C. S. Lewis’s brother and life-long best friend was Warren Lewis, or “Warnie,” as he was called. In the neighbourhood on the outskirts of Oxford, he was “the Major.” Warnie was an important member of “the Inklings,” a worthy historian, an efficient Army officer, and a very important source for much that we know about his brother, “Jack.”
Don King, of Montreat College, has recently published the first comprehensive biography of Warnie: Inkling, Historian, Soldier, and Brother: A Life of Warren Hamilton Lewis (ISBN 978-1-60635-450-6). We have needed a work like this, and Don has met the challenge, viz., reading all the typed material that Warnie left us. Warnie was quite the archivist and diarist! Plus, Don has tracked down Warnie’s military record, which is quite illumining. Just recently, on a tour at the Kilns, I was asked if Warnie was ever in any danger during the wars. While it seems he was in no danger in France during the early days of World War II, Don recounts how he was in deadly danger during World War I.

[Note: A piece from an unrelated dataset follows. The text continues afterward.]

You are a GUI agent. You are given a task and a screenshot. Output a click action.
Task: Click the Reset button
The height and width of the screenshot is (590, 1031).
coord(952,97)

Stylistically, Don’s writing can occasionally come across like raw research notes. For example, more than once he makes a very long list of items or adjectives used by Warnie about something. The material could have been handled more subtly, but who cares? We want the fruits of Don’s research; we want to know as much about Warnie as we can, and we are deeply appreciative of his labour.

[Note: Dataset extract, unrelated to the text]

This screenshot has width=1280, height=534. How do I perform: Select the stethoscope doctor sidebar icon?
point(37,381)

I want to commend Don on a goal he set for himself. Early in the book, he writes that he does not want to wind up producing yet another biography of C. S. Lewis. He achieves this goal admirably. He includes Jack’s story just enough to illumine Warnie’s life; the material is never distracting. I found his dove-tailing of the two lives quite satisfactory.
Having a life-long interest in military history, I very much appreciated the chronology of Warnie’s military service and the stories that were included. I have also wondered how well Warnie’s books on French history were received by the public. Don provides an interesting survey of Warnie’s works, much like Walter Hooper covers Lewis’s books in his Companion and Guide, along with samplings from the reviewers. One learns that Warnie was a very well respected author and historian.

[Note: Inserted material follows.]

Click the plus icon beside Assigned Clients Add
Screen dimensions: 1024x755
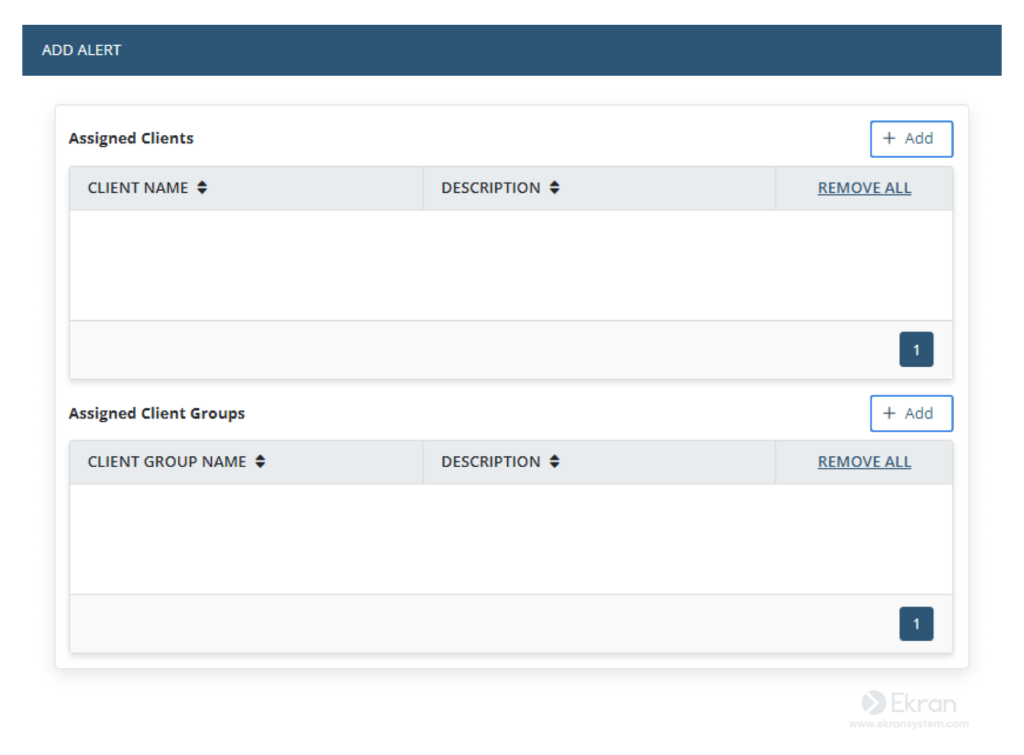point(889,139)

Three things stand out to me. First, is the way Don handles the different accounts of Mrs. Moore. Warnie’s complaints about her are well known to readers of Lewis’s biographies. Don includes the very positive description of her by people who did not live in the house with her. But when it comes to the negative experience of Warnie, Don argues that he should not be contradicted, for surely, no one could know her better but the residents in her house.
Next, is Don’s observation of how the personalities of the two brothers seem to have been traded in the early 1930’s (pp 112-114). Earlier in their lives, Jack was the introvert, while Warnie was outgoing and sociable. But after Jack became a Christian and Warnie retired from the military to the Kilns, they seem to have reversed roles. In fact, it was Warnie’s tendency toward introspection which aggravated his problem with alcohol.
Speaking of alcohol, my last point is the comment that Don makes about how Warnie’s involvement with the Inklings adversely affected his attempts to control his drinking. We know that the Inklings - as I think Tolkien put it - could get “well oiled.” So, we ask, should Warnie not have attended the meetings? The problem with that, however, is that the society of the Inklings was a significant benefit to Warnie. Such society was very much what Warnie needed emotionally. To not have been able to attend the meetings - let’s say, if he had been enfeebled in some fashion - would have been just the kind of thing to make him think about drinking! It’s like the old “Catch 22.” I do think, after all, he would have been worse off if he had absented himself.
Most of us, - surely, by far - who have become interested in Warnie have done so because of our interest in his brother. Don’s book, however, goes a long way to demonstrate that Warnie was an Inkling in his own right. He was a gentleman well worth knowing and knowing about. Thank you, Don.
Dr. King’s book beside Warnie’s typewriter in the dining room of the Kilns.